Antes de virar filme, peça e minissérie, Divã era um romance de 2002 sobre uma mulher que decide se ouvir — e, com isso, desorganiza o conforto silencioso da vida adulta. Martha Medeiros estreou na ficção longa com Mercedes, personagem que carregou a autora do circuito gaúcho de crônicas para as vitrines nacionais de livraria e cultura pop.
Quem busca o livro hoje costuma chegar por dois caminhos: o da leitora que quer prosa íntima sobre casamento, terapia e reinvenção; e o de quem viu Lilia Cabral no teatro, no cinema ou na TV e quer o texto de origem. Os dois encontram a mesma voz: clara, irônica e sem rodeio sentimental barato.
Do que trata a história
Mercedes tem meia-idade, família, rotina e uma inquietação que não se resolve com lista de tarefas. A terapia entra como dispositivo narrativo e como metáfora: o divã é espaço de confissão, mas também de reescrita de si. Relações afetivas, desejo, cansaço e humor atravessam os capítulos sem transformar o romance em manual de autoajuda.

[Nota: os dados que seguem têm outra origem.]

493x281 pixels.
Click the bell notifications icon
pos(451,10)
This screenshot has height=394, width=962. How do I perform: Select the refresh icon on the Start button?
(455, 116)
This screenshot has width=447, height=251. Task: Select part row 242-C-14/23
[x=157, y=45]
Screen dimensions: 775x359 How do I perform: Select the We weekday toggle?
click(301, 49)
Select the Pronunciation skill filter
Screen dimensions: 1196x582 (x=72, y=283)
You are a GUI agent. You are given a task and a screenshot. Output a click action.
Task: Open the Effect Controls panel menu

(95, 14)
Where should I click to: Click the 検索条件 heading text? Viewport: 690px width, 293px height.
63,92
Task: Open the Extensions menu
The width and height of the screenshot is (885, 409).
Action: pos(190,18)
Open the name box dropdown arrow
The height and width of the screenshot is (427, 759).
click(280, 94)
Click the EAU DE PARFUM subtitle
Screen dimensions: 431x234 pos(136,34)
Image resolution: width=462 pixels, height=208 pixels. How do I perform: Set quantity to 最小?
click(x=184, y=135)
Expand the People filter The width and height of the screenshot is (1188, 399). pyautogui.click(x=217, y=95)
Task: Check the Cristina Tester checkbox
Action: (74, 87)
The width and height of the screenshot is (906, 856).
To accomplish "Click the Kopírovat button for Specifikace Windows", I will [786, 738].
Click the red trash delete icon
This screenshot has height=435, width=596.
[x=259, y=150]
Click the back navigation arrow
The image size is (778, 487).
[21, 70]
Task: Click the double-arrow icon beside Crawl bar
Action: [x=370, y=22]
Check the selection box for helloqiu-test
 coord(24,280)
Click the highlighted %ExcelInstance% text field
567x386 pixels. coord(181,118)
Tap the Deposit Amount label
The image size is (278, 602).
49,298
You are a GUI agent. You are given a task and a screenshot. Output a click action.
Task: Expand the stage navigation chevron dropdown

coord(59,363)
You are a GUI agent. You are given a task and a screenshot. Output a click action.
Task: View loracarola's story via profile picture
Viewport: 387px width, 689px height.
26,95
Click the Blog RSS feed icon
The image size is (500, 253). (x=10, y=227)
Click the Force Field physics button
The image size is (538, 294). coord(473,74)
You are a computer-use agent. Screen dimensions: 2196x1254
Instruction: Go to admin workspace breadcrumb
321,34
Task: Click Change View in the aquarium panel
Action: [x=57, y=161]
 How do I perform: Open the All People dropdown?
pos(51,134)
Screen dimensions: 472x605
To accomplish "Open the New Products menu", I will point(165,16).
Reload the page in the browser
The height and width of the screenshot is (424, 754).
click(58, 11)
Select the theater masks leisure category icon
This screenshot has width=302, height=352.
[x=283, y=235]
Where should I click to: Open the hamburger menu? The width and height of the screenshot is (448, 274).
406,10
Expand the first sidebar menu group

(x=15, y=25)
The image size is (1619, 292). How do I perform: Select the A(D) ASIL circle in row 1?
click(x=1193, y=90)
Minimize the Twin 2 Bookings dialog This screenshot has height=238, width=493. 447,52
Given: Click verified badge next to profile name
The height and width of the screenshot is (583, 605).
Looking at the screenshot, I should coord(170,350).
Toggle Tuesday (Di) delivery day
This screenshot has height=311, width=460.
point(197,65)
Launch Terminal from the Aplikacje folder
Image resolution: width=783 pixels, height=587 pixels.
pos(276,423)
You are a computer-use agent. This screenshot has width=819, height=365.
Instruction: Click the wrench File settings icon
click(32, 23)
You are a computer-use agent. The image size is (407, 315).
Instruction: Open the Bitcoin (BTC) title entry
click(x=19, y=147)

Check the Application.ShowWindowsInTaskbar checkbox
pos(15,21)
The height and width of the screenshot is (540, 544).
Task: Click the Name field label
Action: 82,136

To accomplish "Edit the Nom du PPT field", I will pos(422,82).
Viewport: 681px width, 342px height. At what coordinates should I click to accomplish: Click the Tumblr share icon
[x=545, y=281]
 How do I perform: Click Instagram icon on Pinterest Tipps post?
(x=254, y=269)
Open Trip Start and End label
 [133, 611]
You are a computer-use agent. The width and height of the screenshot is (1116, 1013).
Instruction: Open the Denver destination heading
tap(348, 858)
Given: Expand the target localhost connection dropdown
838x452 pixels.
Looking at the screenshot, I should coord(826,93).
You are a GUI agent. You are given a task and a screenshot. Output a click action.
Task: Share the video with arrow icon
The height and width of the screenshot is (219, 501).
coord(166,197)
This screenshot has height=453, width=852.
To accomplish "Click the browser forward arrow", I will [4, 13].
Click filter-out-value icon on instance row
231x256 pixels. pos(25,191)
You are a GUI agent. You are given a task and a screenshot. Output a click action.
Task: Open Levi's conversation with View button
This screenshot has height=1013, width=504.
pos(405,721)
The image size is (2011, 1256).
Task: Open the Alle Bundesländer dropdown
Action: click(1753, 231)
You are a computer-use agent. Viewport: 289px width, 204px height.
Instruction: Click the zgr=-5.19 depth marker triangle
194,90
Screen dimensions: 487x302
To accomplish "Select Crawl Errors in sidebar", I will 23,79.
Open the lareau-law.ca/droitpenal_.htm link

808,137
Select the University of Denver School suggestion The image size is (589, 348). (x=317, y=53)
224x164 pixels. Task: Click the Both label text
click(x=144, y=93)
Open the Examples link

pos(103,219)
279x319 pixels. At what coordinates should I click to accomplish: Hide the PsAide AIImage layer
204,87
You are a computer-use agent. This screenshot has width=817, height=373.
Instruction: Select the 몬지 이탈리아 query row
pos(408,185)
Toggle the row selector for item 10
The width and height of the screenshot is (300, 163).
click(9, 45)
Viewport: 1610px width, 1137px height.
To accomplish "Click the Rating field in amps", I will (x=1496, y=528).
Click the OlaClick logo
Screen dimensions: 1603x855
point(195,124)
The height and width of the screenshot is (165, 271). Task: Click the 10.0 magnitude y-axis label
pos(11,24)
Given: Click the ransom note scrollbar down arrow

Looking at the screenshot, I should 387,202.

Martha costuma trabalhar com o que a vida adulta esconde sob educação e cortesia. Em Divã, isso aparece na linguagem acessível e no ritmo de quem domina a crônica: cenas curtas, diálogos afiados, viradas emocionais sem melodrama gratuito.
Para quem o livro faz sentido
- Leitoras e leitores de ficção contemporânea brasileira com foco em vida íntima.
- Quem gosta de narrativas sobre terapia, casamento e reinvenção sem jargão clínico.
- Pessoas que chegaram por adaptações e querem a versão literária original.
- Quem já lê as crônicas de Martha e quer experimentá-la no romance.
Impacto cultural e adaptações
No teatro, a montagem com Lilia Cabral no papel de Mercedes deu vida longa ao personagem. Em 2009, o filme de José Alvarenga Jr. atraiu cerca de 1,5 milhão de espectadores; em 2011, a minissérie da Rede Globo ampliou ainda mais o alcance. Houve sequências e reencontros com a história em outros formatos, sempre com o núcleo emocional do livro como âncora.
Fora do Brasil, Divã circulou em edições na França, Suíça, Portugal, Itália e Espanha — sinal de que o conflito de Mercedes não é só “caso local”, mas retrato legível de uma classe média urbana em crise de sentido.
Como encaixa na obra de Martha Medeiros
Entre a poesia dos anos 1980 e as crônicas de jornal, Divã funciona como ponte: a intimidade da coluna semanal ganha arco de romance. Depois viriam outras ficções, mas nenhuma repetiu exatamente o mesmo impacto simbólico. Para entender por que Martha saiu do nicho de cronista premiada e entrou no imaginário coletivo, este é o título-chave.
Leitura prática e compra
Há edições em capa comum, pocket e e-book pela L&PM e reedições ao longo dos anos. O melhor caminho é escolher o formato que você realmente lê — papel de cabeceira ou digital de deslocamento — e começar sem esperar “grande trama de reviravoltas”: o motor é a transformação interior, não o plot de thriller.
Se a intenção é montar uma trilha, combine Divã com uma coletânea de crônicas da mesma autora para sentir a diferença entre a voz ficcional e a voz de coluna. As duas se conversam; nenhuma substitui a outra.